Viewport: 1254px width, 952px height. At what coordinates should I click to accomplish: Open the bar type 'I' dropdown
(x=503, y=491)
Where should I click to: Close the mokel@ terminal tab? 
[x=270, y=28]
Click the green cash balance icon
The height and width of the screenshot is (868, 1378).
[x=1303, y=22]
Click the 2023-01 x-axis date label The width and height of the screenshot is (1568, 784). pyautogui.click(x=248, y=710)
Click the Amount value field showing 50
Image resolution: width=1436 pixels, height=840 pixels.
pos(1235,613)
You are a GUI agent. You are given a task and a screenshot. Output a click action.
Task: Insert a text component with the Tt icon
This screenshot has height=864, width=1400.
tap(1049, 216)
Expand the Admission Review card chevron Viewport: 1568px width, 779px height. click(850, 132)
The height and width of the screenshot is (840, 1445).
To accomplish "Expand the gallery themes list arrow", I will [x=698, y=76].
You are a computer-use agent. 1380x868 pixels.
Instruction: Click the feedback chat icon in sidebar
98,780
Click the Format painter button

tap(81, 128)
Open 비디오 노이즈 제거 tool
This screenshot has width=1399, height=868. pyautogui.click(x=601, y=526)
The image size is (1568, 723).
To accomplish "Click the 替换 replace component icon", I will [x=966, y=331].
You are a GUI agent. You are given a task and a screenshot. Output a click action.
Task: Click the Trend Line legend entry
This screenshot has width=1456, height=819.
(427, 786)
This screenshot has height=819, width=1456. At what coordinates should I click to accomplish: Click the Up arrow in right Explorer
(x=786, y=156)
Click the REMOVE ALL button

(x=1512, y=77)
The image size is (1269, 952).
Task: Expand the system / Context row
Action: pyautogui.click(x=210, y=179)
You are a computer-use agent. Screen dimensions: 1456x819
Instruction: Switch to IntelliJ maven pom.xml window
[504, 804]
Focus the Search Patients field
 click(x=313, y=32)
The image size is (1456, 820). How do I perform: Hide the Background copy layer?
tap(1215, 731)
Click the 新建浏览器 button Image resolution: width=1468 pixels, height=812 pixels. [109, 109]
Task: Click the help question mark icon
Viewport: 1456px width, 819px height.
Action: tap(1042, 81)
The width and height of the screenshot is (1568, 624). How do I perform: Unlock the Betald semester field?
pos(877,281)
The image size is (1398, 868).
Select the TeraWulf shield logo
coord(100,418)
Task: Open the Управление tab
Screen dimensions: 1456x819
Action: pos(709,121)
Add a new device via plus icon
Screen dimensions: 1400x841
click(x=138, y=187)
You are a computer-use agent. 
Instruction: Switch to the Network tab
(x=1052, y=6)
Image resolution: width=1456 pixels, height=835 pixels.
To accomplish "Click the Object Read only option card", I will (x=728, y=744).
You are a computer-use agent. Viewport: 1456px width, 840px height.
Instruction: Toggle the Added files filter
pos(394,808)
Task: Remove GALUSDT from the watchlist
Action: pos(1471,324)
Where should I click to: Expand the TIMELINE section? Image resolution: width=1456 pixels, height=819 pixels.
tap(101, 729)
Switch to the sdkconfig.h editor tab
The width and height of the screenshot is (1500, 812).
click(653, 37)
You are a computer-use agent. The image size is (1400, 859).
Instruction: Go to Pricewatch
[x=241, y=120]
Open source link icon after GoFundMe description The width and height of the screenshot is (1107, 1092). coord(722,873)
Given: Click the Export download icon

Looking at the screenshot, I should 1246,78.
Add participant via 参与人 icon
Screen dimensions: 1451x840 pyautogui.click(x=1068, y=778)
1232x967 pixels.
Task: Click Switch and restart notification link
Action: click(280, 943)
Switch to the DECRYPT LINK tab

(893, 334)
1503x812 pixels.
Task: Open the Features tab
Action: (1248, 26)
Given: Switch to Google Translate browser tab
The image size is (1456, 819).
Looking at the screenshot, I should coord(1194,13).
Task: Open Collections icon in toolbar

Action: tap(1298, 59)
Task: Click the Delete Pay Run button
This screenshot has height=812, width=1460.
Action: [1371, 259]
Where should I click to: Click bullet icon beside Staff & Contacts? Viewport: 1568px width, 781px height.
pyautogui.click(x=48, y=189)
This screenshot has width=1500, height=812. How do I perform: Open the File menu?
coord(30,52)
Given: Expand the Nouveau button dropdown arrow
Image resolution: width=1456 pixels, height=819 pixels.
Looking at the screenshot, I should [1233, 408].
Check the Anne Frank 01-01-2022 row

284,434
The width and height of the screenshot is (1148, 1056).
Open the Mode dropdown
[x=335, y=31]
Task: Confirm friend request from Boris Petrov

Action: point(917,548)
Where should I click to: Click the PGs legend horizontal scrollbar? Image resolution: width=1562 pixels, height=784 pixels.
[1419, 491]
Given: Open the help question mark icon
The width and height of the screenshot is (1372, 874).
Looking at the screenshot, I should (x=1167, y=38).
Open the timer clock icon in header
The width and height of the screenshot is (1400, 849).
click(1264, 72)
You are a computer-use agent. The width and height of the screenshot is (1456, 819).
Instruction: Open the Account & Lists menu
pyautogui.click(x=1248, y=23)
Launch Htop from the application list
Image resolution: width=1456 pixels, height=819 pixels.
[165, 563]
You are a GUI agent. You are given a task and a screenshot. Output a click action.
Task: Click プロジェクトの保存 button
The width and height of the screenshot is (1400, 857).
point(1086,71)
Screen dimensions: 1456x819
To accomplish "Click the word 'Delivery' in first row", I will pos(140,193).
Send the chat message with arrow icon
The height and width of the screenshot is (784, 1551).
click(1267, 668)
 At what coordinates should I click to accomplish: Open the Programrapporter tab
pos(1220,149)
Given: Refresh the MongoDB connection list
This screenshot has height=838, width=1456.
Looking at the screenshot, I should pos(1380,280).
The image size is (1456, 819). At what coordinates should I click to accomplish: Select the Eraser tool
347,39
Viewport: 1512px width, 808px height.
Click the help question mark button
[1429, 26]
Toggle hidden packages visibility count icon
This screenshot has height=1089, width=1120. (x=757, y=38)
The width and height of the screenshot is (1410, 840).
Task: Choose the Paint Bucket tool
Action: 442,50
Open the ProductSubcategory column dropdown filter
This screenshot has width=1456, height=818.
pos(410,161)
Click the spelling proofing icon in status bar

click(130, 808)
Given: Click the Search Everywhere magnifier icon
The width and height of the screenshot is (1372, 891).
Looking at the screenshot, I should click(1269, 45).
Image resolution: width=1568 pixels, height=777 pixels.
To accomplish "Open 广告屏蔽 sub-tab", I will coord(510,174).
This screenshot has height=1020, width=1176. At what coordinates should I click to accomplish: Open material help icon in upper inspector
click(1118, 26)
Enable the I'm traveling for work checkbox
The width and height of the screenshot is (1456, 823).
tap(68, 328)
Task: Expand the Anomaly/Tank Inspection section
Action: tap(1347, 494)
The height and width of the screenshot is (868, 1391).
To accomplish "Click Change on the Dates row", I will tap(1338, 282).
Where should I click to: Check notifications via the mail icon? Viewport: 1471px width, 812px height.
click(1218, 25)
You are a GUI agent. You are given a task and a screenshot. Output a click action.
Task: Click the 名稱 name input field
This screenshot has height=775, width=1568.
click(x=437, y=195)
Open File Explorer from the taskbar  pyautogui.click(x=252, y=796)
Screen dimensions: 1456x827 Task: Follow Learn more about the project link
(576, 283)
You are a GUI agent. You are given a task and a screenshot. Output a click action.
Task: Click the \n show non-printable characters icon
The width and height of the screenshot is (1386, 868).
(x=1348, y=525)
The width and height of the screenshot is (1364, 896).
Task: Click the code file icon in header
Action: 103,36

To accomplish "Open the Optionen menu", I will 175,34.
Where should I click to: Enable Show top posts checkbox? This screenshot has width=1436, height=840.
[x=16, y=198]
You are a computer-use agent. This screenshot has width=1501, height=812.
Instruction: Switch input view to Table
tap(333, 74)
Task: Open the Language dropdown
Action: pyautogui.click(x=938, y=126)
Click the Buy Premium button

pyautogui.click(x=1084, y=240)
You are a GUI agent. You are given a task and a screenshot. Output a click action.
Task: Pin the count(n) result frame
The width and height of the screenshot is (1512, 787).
▬▬▬▬▬▬▬▬▬▬
## REQUIREMENT
Where a line of the entries above holds the word "card", return that line.

## TASK RESPONSE
Expand the Admission Review card chevron Viewport: 1568px width, 779px height. click(850, 132)
To accomplish "Click the Object Read only option card", I will (x=728, y=744).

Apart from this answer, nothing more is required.